Letters to the Editor

On TML Coverage of U.S. Presidential Election

March in New York City, November 9, 2024, days after the U.S. election

Excellent coverage of the U.S. elections, especially on the reasons people abstained or voted against Kamala Harris. Notably, this election was a profound refutation of the Obama-era explanation of elections according to voting blocs, the "Black vote," "Hispanic vote," "LGBTQ2S+ vote," "youth vote," etc. The people, across these "blocs," and regardless of how they decided to do it, acted according to their conscience and with a tremendous dissatisfaction with the status quo. This has left many Democratic pundits, political strategists and analysts stunned because their worldview of various blocs who oppose one another has fallen apart. Whatever the people decided, they proved that they believe the future belongs to a modern society where discussion takes place based on experience, views and interests, not by being grouped into a box based on one's innate characteristics.

What is striking is that the biggest correlation with refusing to vote for Kamala Harris across all "blocs" was income -- with those making under $50,000 a year less likely to vote for Harris, and those making more than $150,000 substantially more likely to vote for Harris, according to various news agencies' exit polls. In other words, those most affected by the present socio-economic crisis were more likely to vote against Harris, regardless of race, gender or other characteristics. This also disproves the fraud that one party is of the workers and the other is of the rich, when they are both known to represent the rich and all they stand for, including increasing impoverishment and wars of aggression.

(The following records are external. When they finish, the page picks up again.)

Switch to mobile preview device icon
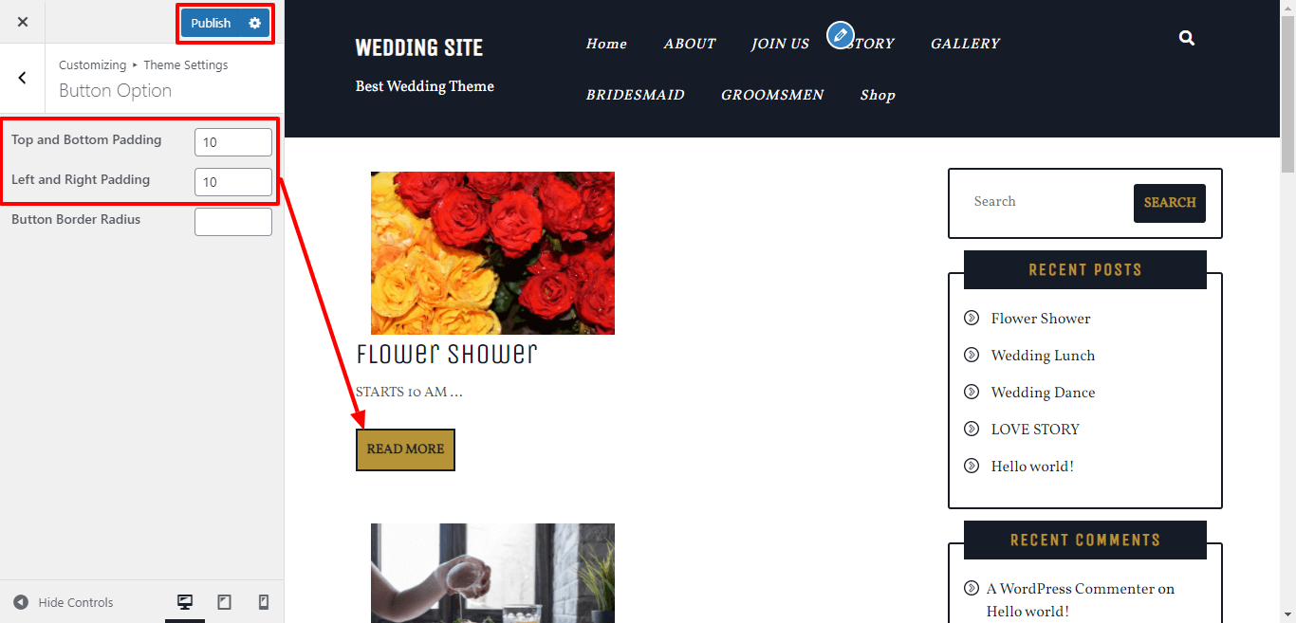 coord(264,602)
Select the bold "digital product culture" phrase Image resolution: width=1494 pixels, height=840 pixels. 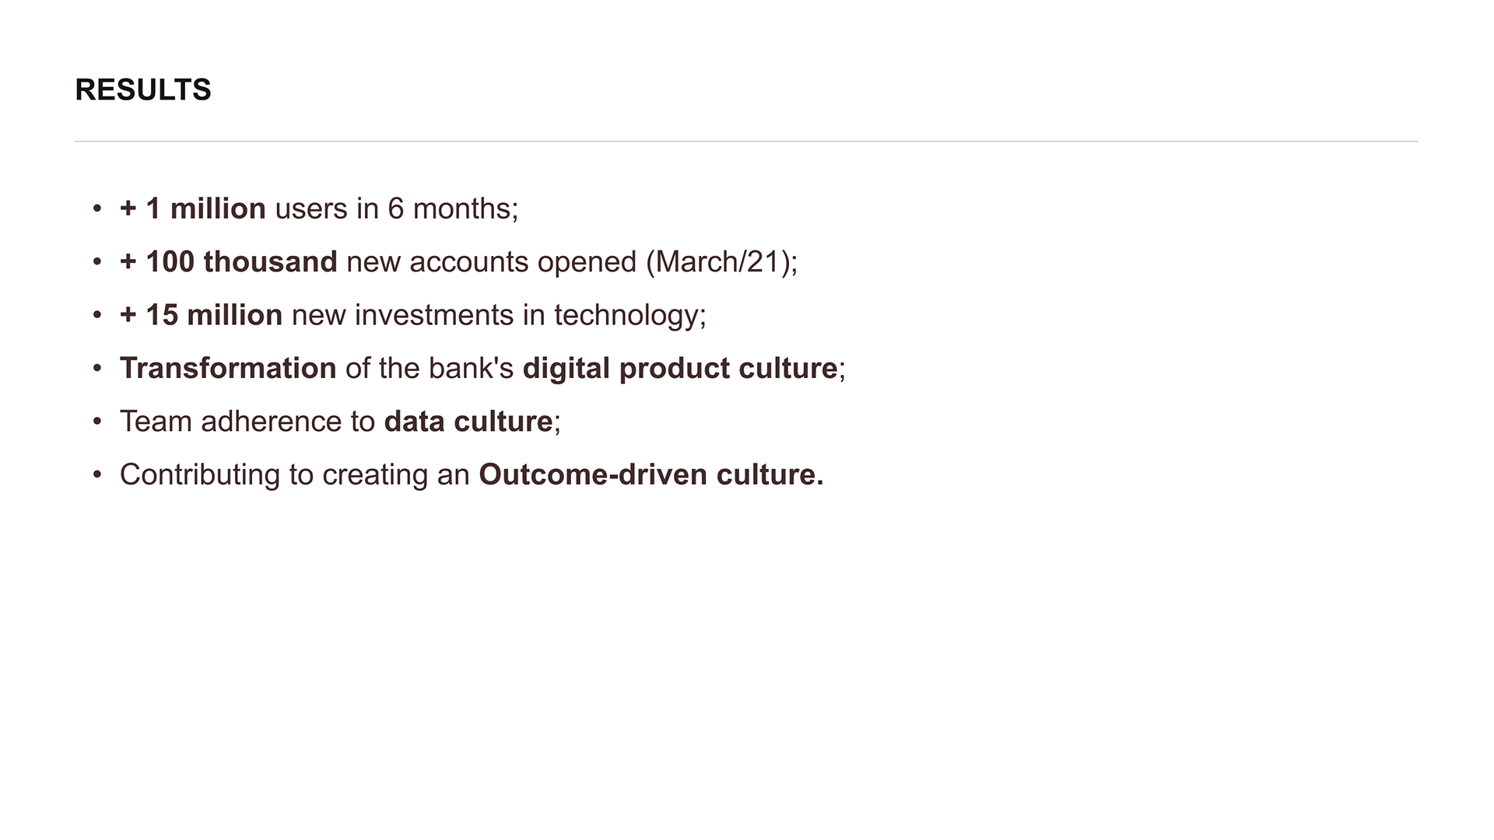[x=680, y=368]
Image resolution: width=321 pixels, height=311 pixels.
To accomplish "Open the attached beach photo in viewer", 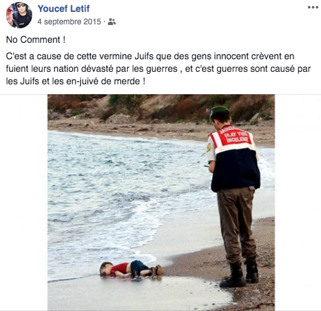I will tap(161, 202).
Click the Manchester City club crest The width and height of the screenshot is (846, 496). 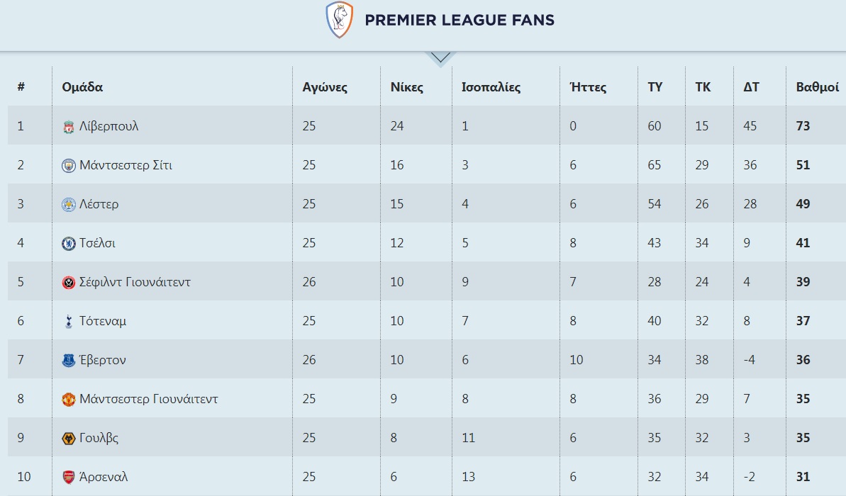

Another crucial point is that many people who voted for Donald Trump, and are now being demonized, did not do so because they are "backwards" and "uneducated." They did so because he claimed he would stop the proxy war in the Ukraine, avert a Third World War, deliver peace to the Middle East, lower inflation, bring jobs, etc. In essence, they want stability in their society and the world. Whether or not he will do these things is not the point. The point is that these issues are matters of concern to the people. And they will find out through experience whether President-elect Trump, beholden to the increasingly decaying U.S. system of narrow private interests, will do them.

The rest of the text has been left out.